Accountancy Department
Academic Year 2021-2022

Lesson 2: The One Lesson of Business

I. The One Lesson of Business

A. Capitalism 101

B. Wealth-Creating transactions

Topic: C. Do mergers create wealth?

D. Does government create wealth?

E. The one lesson of economics

F. Companies create wealth


At the end of this module, you are expected to:

• Assess the economic system of the Philippines and consider how most
Learning Outcomes:
organizations create wealth

• Examine the role of the Government in the creation of Wealth

LEARNING CONTENT

Introduction:

INTRODUCTORY ANECDOTE

Two prominent hospitals recently refused patients for kidney transplants because the organs
were from “directed donations.” Demand for organs is high – far exceeding supply - and many never
receive them. Despite high demand and low supply, buying and selling organs is illegal.
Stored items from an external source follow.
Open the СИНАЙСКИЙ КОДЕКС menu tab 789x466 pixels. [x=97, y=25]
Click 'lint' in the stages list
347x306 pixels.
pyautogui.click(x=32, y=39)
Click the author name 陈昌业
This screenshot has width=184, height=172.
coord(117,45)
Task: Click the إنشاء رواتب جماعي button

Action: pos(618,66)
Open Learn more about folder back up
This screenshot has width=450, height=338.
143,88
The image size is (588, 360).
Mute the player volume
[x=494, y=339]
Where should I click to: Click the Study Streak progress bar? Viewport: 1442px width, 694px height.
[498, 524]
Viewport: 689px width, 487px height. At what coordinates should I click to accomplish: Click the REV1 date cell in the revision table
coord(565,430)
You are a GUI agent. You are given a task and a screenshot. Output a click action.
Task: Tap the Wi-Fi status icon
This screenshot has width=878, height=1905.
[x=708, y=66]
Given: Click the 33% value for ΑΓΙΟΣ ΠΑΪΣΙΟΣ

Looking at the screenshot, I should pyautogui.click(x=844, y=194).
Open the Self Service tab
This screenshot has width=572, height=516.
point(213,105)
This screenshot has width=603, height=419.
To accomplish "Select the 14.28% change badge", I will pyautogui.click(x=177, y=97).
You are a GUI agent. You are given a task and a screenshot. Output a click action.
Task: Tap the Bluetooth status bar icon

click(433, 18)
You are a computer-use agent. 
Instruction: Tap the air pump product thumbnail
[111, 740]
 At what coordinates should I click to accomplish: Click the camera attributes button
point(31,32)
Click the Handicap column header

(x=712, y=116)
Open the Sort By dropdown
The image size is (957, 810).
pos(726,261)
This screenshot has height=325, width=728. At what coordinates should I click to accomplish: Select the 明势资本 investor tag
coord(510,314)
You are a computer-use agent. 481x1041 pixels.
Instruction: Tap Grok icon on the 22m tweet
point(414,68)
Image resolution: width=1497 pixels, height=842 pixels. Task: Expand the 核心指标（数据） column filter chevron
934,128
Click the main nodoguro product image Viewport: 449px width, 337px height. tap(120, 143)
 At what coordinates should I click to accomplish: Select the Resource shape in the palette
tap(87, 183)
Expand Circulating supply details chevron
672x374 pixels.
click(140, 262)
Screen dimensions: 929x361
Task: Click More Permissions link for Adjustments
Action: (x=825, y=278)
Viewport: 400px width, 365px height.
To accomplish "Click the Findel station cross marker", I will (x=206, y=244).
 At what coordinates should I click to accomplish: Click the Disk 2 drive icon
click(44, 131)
Why?

Lesson Proper:
CAPITALISM 101

To identify money-making opportunities, you must first understand how wealth is created (and
sometimes destroyed).

• Definition: Wealth is created when assets are moved from lower to higher-valued uses
• Definition: Value = willingness to pay
o Desire + income
• The chief virtue of a capitalist economy is its ability to create wealth
• Voluntary transactions, between individuals or firms, create wealth.
• Example: Robinson Crusoe economy
• A house is for sale:
o The buyer values the house at $130,000 – top dollar
o The seller values the house at $120,000 – bottom line
• The buyer and seller must agree to a price that “splits” surplus between buyer and
seller. Here, $128,000.
• The buyer and seller both benefit from this transaction:
o Buyer surplus = buyer’s value minus the price, $2,000
o Seller surplus = the price minus the seller’s value, $8,000
▪ Total surplus = buyer + seller surplus,
$10,000 = difference in values

Revisiting the Market Equilibrium

• The forces of supply and demand determine the prices of goods and services and the
quantities sold.
• Market equilibrium reflects the (most efficient) way markets allocate scarce resources.
• Whether these market allocations are desirable is determined by welfare economics.

Welfare Economics

• Buyers and sellers receive benefits from taking part in the market.
• The equilibrium is a market maximize the total welfare of buyers and sellers.
• Equilibrium in a market results in maximum benefits, and therefore maximum total welfare
for both the consumers and the producers of the product.
• Consumer surplus measures economic welfare from the buyer’s side.
• Producer surplus measures economic welfare from the seller’s side.

Consumer Surplus

• Willingness to pay is the maximum price that a buyer is willing and able to pay for a good.
• It measures how much the buyer values the good or service.
• Consumer surplus is the amount a buyer is willing to pay for a good minus the amount the
buyer actually pays for it.
• The market demand curves depict the various quantities that buyers would be willing and
able to purchase at different prices.
• Consumer surplus, the amount that buyers are willing to pay for a good minus the amount
they actually pay for it, measures the benefit that buyers receive a good as the buyers
themselves perceive it.
Producer Surplus

• Producer surplus is the amount a seller is paid minus the cost of production.
• It measures the benefit to sellers participating in a market.
• Just as consumer surplus is related to the demand curve, producer surplus is closely
related to the supply curve.
• At any quantity, the price given by the supply curve shows the cost of the marginal seller,
the seller who would leave the market first if the price were any lower.

Market Efficiency

• Consumer surplus and producer surplus may be used to address the following questions:
o Is the allocation of resources determined by free markets in any way
desirable?

Economic Well-being and Total Surplus

Consumer surplus = value to buyers – amount paid by buyers

Producer surplus = amount received by sellers – cost to sellers

Total surplus = consumer surplus + producer surplus

Total surplus = value to buyers – cost to sellers

• Market efficiency is achieved when the allocation of resources maximizes total surplus.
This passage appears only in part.